PAGE EXTRACT:
# # # # #

Brazil expects to keep most of its debt issuance in local currency in the coming year, but will likely see either US dollar or euro-denominated issues as its only diversification away from the real, the nation’s head of public credit said on Thursday.

“We should do something in the dollar market, even this year or early next year. Next year, also, a euro-denominated deal. But this is more a future one, so we must prepare a roadshow. But we are open for business,” said ,” Jose Franco Medeiros de Morais, Brazil’s secretary for public debt told the LatinFinance Brazil Finance and Investment Forum.

Morais said that as of now they are done with financing for the local market this year as the country does not have much debt coming due and has all it needs to cover its primary deficit.

“In the first quarter of next year we have a huge amount of debt coming due. Something like 700 billion reais in the first four months and we intend to have all the resources necessary to pay this debt, we intend to have that by the end of this year,” he said.

# # # # #

WHAT YOU SHOULD DO: Keep writing the report above on Brazil's plans for its public debt, starting right after its last sentence.

DATA:
# # # # #

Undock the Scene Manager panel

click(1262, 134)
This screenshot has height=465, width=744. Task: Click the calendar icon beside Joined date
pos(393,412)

# # # # #

OUTPUT FOR THIS EXERCISE:
As a result of the COVID-19 pandemic, Morais said the government had shortened the duration on its local debt to about 2 years from a prior average of 4.5 years. In early June, Brazil issued $3.5 billion worth of five-year and 10-year debt in US dollars.

In the first half of 2021, perhaps even within the first three months of next year, Morais said there might be scope for issuing in the euro market, depending on conditions.

“The technical position in the market is quite good. Investors have plenty of money to invest. My expectation is the situation is not going to change from now to next year,” he said.

“All this liquidity provided by central banks and by treasuries around the world, they are here to stay. My expectation for the following years is a really very liquid economy internationally, and this money will flow to emerging economies. Brazil should be prepared to be one of the destinations for this money,” he added.

Brazil has not issued in the euro market for quite some time, Morais said.

“We do not intend to have an efficient yield curve as much as we have in the dollar market. But you know it is always good to diversify. It Is also a kind of challenge,” he said, noting that the impetus for meeting with European investors would be to better explore the ESG (environmental, social, and governance) market.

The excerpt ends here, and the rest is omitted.